THE INPUT:
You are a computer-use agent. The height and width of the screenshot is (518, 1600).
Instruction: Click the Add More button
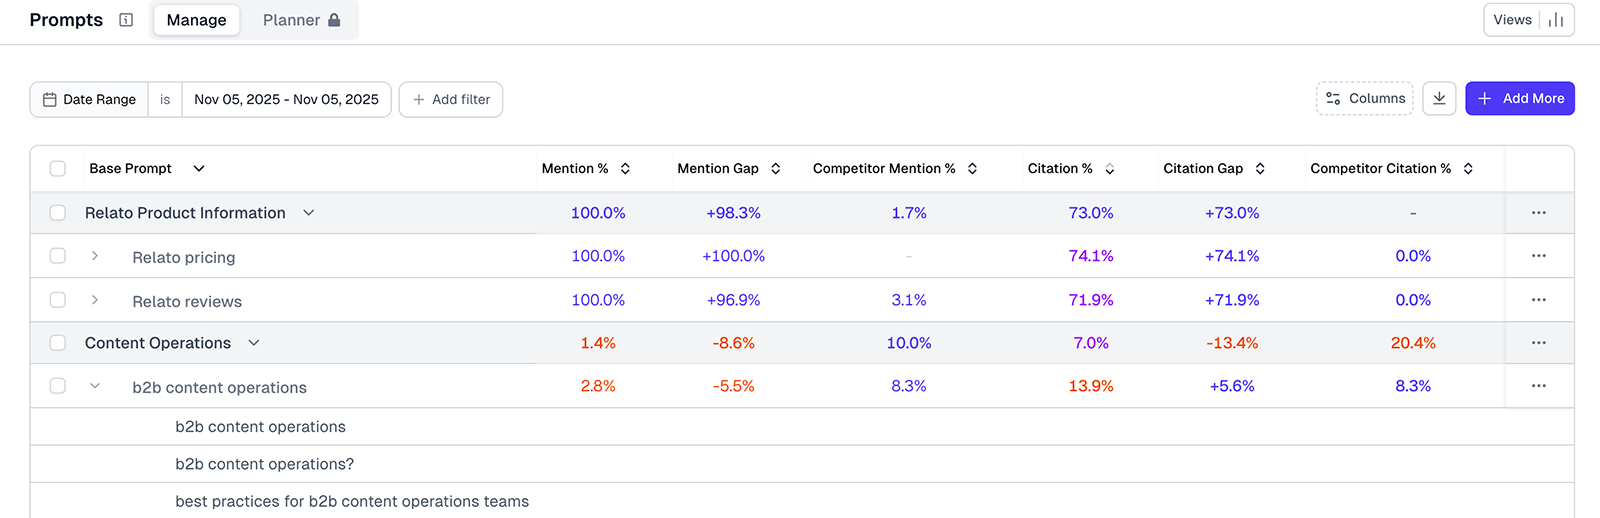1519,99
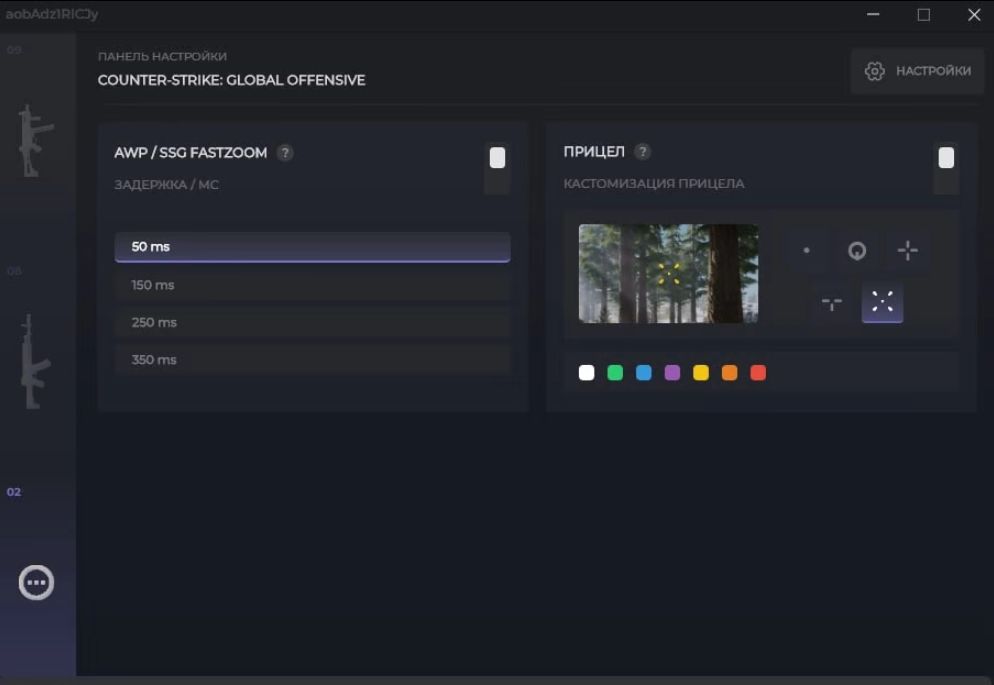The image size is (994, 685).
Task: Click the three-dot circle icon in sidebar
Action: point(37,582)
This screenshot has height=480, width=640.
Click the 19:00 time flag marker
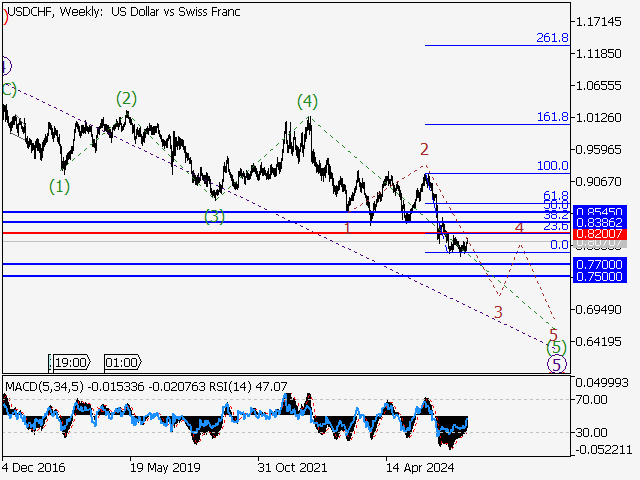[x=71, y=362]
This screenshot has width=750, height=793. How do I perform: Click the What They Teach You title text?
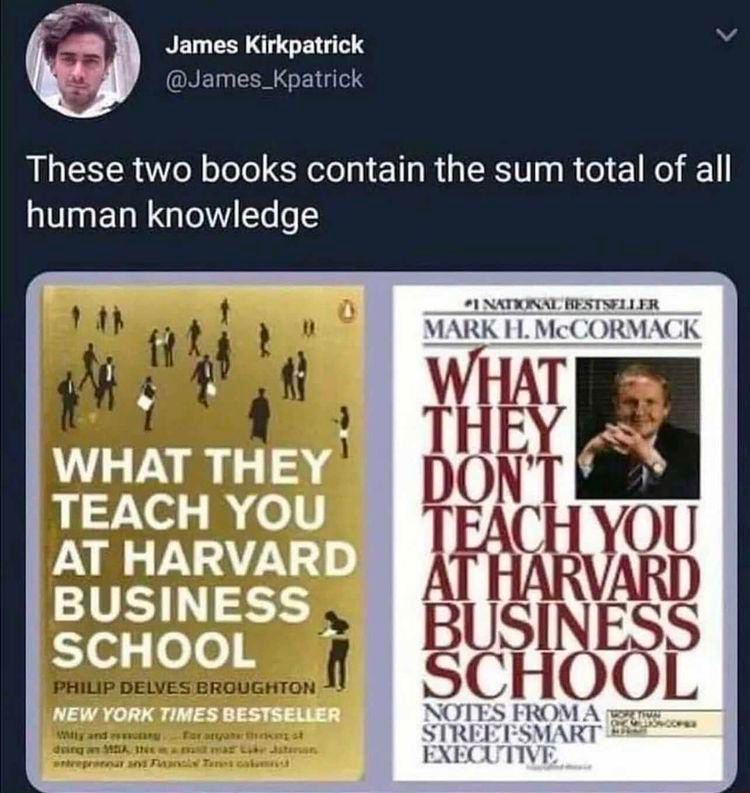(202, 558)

TASK STATEMENT:
Change "screenshot" to "screen capture" in the material starting at its beginning and ending at the line that contains "[x=71, y=362]", keeping everything else the same and leaving the pictures out.

EXPECTED ANSWER:
You are a computer-use agent. The height and width of the screen capture is (518, 1600).
Instruction: Click the Add More button
1519,99
The image size is (994, 685).
Task: Click the three-dot circle icon in sidebar
Action: point(37,582)
This screen capture has height=480, width=640.
Click the 19:00 time flag marker
[x=71, y=362]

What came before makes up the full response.